→ **Assigned task**
The output is the lines below from the one with "LOGIN (424, 14)" through the one with "Procedure (274, 15)", both included, printed exactly and with no other line.

[Dataset entries]
####

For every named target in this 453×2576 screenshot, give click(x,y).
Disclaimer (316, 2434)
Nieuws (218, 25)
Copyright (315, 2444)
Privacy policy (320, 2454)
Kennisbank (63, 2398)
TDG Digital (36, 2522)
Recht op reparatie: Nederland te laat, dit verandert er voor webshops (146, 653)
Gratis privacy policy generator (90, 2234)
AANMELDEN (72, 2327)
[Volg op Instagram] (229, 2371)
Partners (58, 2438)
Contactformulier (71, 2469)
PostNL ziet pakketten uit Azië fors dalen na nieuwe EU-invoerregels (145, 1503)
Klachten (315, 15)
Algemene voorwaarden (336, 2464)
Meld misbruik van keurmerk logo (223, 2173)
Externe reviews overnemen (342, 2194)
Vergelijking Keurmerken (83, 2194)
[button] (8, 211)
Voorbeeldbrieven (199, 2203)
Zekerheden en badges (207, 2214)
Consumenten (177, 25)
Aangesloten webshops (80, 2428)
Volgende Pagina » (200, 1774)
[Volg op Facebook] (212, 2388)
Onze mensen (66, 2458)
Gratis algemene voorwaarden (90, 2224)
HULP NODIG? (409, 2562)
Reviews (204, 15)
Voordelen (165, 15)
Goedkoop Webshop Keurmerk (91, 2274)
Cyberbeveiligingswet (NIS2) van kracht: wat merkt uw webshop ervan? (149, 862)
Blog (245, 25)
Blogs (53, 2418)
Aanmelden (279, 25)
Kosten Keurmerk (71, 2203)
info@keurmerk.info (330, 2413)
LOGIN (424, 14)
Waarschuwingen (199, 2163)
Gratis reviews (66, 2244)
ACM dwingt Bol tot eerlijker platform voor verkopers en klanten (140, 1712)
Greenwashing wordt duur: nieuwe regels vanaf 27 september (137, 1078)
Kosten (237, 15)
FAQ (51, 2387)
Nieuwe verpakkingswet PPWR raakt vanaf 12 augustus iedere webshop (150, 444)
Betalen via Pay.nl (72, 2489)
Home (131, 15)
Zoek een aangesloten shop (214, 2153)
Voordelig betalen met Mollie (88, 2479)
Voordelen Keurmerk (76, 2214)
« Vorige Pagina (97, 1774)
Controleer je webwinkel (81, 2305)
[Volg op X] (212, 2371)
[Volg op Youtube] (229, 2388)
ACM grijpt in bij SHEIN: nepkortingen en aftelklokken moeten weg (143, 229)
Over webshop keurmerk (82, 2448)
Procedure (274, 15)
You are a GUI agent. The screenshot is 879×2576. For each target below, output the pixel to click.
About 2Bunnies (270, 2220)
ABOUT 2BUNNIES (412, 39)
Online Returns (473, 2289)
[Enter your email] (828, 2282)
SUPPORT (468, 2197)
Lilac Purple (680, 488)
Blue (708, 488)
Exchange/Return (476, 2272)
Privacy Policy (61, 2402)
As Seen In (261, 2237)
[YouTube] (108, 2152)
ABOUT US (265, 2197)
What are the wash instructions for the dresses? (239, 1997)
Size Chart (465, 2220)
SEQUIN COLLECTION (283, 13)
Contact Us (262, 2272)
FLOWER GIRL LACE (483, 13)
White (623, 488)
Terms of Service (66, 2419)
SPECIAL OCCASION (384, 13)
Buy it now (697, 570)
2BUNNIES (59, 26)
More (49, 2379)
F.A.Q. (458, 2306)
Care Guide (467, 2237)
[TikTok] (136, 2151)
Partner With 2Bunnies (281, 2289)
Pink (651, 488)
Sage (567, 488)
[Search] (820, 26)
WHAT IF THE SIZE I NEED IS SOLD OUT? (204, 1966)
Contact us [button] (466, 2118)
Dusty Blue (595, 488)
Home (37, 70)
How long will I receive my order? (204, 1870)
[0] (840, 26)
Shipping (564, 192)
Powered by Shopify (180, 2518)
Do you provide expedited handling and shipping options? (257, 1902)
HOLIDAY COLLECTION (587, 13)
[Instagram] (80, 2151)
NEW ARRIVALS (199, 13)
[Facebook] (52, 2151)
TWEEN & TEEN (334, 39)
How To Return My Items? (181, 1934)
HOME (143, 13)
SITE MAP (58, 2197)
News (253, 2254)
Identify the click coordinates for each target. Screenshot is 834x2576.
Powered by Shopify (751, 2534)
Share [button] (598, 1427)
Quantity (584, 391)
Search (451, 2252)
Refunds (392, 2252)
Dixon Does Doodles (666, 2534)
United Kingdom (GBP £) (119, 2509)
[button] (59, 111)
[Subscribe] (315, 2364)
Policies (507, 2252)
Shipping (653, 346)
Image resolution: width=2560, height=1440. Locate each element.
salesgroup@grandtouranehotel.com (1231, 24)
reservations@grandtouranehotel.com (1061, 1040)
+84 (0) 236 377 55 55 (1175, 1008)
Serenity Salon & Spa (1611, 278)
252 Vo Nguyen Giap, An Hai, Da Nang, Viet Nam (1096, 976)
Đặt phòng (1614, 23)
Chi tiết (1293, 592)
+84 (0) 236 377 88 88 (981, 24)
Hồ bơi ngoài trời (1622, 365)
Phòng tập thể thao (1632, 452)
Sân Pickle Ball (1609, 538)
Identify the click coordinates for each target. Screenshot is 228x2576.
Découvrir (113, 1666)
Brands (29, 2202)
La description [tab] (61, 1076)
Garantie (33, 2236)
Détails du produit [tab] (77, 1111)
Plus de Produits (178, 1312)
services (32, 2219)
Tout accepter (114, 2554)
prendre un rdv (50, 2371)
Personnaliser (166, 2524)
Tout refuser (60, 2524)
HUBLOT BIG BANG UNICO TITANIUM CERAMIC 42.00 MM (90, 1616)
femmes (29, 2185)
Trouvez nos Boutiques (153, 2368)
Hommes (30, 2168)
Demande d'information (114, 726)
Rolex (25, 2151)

####

→ **Exercise answer**
LOGIN (424, 14)
Waarschuwingen (199, 2163)
Gratis reviews (66, 2244)
ACM dwingt Bol tot eerlijker platform voor verkopers en klanten (140, 1712)
Greenwashing wordt duur: nieuwe regels vanaf 27 september (137, 1078)
Kosten (237, 15)
FAQ (51, 2387)
Nieuwe verpakkingswet PPWR raakt vanaf 12 augustus iedere webshop (150, 444)
Betalen via Pay.nl (72, 2489)
Home (131, 15)
Zoek een aangesloten shop (214, 2153)
Voordelig betalen met Mollie (88, 2479)
Voordelen Keurmerk (76, 2214)
« Vorige Pagina (97, 1774)
Controleer je webwinkel (81, 2305)
[Volg op X] (212, 2371)
[Volg op Youtube] (229, 2388)
ACM grijpt in bij SHEIN: nepkortingen en aftelklokken moeten weg (143, 229)
Over webshop keurmerk (82, 2448)
Procedure (274, 15)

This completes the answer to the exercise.